Light responses and synaptic inputs of VIP1-ACs. A, D, and G: representative voltage (A), excitatory postsynaptic current (EPSC; D), and inhibitory postsynaptic current (IPSC; G) responses to light (100% contrast, ON, left column) and dark (−100% contrast, OFF, right column) circles of increasing size (diameter noted in A) presented for 500 ms from a gray background. Traces begin at stimulus onset. Vm, membrane potential; Exc, excitatory; Inh, inhibitory. B, E, and H: summary data of ON (○) and OFF (●) sensitivity profiles of VIP1-ACs for voltage (B; n = 10), excitatory (E; n = 15), and inhibitory (H; n = 11) responses. Responses of each cell were normalized to their maximum.

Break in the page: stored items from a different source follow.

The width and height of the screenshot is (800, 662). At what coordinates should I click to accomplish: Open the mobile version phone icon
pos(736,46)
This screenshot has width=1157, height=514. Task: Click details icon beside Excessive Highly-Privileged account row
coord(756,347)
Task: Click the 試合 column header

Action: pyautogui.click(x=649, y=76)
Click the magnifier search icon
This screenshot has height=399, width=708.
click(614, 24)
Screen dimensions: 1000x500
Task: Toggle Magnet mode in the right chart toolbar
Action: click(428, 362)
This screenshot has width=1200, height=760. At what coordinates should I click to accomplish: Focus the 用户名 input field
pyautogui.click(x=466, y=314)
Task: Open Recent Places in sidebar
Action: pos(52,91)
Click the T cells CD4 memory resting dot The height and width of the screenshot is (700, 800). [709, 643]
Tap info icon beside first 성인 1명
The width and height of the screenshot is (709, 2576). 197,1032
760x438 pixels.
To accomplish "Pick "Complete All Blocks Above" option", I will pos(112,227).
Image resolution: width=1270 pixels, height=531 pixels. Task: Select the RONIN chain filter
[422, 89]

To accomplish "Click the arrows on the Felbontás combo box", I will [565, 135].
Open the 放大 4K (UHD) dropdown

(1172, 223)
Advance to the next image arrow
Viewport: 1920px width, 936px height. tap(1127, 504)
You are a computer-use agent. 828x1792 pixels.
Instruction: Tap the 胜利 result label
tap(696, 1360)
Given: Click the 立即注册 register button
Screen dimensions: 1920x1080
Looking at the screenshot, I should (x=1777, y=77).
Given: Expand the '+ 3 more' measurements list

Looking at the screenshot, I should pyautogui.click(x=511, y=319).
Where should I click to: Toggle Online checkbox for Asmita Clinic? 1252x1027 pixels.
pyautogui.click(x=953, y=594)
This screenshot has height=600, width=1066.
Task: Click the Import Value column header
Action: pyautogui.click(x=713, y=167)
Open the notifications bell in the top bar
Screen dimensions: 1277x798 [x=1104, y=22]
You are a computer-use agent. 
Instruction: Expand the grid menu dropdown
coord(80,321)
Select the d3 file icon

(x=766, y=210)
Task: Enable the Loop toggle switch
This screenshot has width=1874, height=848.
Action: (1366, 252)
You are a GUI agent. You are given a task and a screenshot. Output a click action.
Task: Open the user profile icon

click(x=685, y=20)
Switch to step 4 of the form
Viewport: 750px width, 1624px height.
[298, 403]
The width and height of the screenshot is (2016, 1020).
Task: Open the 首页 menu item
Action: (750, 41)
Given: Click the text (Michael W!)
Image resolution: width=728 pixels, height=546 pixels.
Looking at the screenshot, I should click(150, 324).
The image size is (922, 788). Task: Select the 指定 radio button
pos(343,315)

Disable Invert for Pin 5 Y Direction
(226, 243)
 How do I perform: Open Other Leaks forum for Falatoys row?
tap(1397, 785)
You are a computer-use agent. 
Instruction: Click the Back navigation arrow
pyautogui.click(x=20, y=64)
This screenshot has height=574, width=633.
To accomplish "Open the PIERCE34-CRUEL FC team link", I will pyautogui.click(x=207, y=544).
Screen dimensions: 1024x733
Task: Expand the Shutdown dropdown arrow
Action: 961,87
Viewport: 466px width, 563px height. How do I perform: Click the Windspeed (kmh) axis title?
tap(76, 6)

Difference-of-Gaussian fits are shown as solid lines (Enroth-Cugell and Robson 1966). C, F, and I: amplitudes of ON (open bars) and OFF (filled bars) voltage (C), excitatory (F), and inhibitory (I) responses to circles with a diameter of 150 and 600 μm. Bars (error bars) indicate means (± SE) of respective populations. *P < 0.05, **P < 0.01, and ***P < 0.001.

Fig. 4.

Light responses and synaptic inputs of VIP2-ACs. A, D, and G: representative voltage (A), EPSC (D), and IPSC (G) traces recorded during presentation of light (100% contrast, ON, left column) and dark (−100% contrast, OFF, right column) circles of increasing size (diameter noted in A) presented for 500 ms from a gray background. Traces begin at stimulus onset. B, E, and H: summary data of ON (○) and OFF (●) sensitivity profiles of VIP2-ACs for voltage (B; n = 9), excitatory (E; n = 8), and inhibitory (H; n = 7) responses. Responses of each cell were normalized to their maximum. Difference-of-Gaussian fits are shown as solid lines. C, F, and I: amplitudes of ON (open bars) and OFF (filled bars) voltage (C), excitatory (F), and inhibitory (I) responses to circles with a diameter of 150 and 600 μm. Bars (error bars) indicate means (± SE) of respective populations. *P < 0.05, ** P < 0.01, and *** P < 0.001.

Fig. 5.

Light responses and synaptic inputs of VIP3-ACs. A, D, and G: representative voltage (A), EPSC (D), and IPSC (G) responses to light (100% contrast, ON, left column) and dark (−100% contrast, OFF, right column) circles of increasing size (diameter noted in A) presented for 500 ms from a gray background. Traces begin at stimulus onset. B, E, and H: summary data of ON (○) and OFF (●) sensitivity profiles of VIP3-ACs for voltage (B; n = 5), excitatory (E; n = 8), and inhibitory (H; n = 8) responses. Responses of each cell were normalized to their maximum. Difference-of-Gaussian fits are shown as solid lines. C, F, and I: amplitudes of ON (open bars) and OFF (filled bars) voltage (C), excitatory (F), and inhibitory (I) responses to circles with a diameter of 150 and 600 μm. Bars (error bars) indicate means (± SE) of respective populations. *P < 0.05 and **P < 0.01.